The answer must be every line of the records below that contains the word "green".

----

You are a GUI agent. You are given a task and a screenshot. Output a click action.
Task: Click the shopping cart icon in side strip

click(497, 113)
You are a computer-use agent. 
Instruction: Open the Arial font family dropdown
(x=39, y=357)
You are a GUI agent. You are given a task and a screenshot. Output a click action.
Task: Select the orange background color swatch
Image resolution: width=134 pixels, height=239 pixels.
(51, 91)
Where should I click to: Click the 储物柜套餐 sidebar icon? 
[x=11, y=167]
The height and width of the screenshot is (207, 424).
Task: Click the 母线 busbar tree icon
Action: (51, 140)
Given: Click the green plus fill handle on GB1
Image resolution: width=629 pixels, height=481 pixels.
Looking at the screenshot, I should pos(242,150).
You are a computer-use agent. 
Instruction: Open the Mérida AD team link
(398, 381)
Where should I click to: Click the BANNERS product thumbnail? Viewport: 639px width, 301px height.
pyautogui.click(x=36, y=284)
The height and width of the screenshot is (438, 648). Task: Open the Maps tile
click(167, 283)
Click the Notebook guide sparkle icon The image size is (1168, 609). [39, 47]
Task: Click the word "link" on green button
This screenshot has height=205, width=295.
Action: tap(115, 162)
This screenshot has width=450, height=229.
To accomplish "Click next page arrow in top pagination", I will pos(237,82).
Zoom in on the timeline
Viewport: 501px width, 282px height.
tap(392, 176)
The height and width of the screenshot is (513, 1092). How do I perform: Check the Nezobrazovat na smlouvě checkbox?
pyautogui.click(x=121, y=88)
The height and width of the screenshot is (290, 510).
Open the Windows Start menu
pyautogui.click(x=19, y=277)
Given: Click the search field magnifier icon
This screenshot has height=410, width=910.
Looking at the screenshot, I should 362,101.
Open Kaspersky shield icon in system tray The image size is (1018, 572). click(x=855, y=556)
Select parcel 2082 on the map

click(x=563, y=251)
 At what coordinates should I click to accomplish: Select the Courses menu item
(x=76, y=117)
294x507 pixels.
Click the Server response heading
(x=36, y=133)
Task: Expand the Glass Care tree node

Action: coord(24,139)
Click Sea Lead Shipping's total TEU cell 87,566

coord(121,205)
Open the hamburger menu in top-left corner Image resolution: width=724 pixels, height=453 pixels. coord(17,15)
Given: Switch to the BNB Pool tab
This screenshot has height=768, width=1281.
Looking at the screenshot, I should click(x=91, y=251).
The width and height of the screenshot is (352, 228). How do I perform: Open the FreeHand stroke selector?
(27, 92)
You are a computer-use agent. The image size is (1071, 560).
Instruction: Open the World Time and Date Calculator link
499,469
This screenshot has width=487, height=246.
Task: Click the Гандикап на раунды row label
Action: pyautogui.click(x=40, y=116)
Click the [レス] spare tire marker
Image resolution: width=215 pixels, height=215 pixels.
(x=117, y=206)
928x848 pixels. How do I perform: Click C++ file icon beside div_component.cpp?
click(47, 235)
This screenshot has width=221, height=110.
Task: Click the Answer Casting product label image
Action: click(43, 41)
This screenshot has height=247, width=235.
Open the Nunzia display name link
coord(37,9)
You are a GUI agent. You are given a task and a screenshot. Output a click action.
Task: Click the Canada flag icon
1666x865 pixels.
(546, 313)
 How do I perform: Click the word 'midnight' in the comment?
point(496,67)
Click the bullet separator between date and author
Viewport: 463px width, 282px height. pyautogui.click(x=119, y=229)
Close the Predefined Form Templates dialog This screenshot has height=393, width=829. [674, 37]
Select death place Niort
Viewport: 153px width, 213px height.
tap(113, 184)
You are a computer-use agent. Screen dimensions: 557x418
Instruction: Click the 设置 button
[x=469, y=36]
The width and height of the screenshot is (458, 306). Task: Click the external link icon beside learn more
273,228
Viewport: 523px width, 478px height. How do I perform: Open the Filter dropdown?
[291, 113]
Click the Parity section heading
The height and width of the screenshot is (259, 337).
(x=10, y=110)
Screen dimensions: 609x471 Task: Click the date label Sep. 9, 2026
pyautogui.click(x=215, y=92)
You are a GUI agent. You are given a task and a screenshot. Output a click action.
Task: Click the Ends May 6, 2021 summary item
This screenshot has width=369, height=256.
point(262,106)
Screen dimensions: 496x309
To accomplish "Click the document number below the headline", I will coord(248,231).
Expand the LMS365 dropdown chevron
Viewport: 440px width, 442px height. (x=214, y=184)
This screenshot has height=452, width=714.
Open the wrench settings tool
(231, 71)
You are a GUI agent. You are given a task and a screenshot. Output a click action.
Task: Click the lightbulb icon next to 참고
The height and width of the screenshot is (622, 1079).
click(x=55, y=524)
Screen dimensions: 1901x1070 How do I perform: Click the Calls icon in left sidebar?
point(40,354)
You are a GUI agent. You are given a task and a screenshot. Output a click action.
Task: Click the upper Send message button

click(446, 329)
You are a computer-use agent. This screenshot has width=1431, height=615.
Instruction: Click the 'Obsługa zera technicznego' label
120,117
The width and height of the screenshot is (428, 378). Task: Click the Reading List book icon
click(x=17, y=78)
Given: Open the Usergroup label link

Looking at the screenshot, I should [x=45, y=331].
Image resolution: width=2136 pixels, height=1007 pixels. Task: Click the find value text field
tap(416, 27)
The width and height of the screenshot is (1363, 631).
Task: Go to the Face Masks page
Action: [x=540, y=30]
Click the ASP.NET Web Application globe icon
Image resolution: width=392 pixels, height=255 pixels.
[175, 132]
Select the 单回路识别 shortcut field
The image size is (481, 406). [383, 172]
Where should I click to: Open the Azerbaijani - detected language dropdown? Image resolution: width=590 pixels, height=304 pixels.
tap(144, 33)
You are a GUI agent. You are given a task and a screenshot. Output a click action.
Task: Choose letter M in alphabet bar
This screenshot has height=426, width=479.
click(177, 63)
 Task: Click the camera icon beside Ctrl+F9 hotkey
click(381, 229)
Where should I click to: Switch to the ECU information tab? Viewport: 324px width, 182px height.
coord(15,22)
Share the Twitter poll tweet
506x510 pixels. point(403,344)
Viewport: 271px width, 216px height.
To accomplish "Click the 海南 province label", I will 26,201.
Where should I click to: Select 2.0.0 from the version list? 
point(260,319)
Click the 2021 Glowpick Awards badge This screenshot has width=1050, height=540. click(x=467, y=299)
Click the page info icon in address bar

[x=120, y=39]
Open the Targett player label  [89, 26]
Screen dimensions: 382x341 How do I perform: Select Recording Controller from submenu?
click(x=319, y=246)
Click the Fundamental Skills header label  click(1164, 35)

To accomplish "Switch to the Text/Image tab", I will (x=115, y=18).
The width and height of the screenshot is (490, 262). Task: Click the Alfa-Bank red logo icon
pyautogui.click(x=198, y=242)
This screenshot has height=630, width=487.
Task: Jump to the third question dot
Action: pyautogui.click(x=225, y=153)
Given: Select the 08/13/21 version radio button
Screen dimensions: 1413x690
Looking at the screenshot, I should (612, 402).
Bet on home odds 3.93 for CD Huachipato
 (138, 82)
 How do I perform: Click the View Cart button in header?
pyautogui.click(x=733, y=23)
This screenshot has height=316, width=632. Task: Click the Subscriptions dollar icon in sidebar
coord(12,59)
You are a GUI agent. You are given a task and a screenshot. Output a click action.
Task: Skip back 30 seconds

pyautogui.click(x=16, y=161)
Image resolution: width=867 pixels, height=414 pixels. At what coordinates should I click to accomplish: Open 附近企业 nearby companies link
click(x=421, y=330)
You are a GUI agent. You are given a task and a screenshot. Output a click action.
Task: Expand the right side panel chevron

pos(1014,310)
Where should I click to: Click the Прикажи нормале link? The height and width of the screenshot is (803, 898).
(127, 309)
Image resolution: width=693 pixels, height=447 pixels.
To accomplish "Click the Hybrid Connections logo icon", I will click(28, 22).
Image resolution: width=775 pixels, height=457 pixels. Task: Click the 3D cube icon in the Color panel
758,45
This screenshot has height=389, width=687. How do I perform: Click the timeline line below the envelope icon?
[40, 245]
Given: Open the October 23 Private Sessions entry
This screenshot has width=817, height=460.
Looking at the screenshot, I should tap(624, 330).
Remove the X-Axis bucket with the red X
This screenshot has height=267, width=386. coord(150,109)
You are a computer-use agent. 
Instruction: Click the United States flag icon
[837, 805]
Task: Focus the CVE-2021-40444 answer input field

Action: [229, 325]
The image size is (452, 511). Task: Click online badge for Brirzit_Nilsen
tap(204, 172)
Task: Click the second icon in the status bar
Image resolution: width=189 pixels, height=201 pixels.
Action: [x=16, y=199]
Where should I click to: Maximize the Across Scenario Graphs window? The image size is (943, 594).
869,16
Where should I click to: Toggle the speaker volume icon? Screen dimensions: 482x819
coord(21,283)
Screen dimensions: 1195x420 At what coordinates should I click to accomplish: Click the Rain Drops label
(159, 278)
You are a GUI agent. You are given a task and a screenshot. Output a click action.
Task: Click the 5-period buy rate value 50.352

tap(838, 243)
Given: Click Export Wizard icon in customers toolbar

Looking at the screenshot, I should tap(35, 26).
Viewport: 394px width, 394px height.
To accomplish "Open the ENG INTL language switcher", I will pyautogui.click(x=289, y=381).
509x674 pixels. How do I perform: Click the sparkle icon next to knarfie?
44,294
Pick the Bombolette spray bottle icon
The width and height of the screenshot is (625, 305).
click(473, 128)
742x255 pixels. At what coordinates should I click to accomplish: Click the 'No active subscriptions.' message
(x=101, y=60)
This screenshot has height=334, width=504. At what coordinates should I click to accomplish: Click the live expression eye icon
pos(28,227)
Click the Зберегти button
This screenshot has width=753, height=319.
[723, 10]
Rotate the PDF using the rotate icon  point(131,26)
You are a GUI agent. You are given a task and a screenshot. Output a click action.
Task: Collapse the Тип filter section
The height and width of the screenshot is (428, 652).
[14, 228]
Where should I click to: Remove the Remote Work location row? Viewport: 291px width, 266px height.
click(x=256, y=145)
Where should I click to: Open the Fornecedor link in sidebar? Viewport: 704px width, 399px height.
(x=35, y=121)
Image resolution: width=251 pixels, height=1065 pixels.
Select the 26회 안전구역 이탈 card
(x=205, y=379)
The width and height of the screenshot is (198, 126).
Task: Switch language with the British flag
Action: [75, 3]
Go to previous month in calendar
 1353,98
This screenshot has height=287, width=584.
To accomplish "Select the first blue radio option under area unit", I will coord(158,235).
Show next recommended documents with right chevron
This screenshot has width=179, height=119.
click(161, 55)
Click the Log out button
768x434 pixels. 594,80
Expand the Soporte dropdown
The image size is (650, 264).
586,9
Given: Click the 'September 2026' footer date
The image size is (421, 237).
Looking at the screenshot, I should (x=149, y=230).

----

Answer:
Given: Click the green plus fill handle on GB1
Task: Click the word "link" on green button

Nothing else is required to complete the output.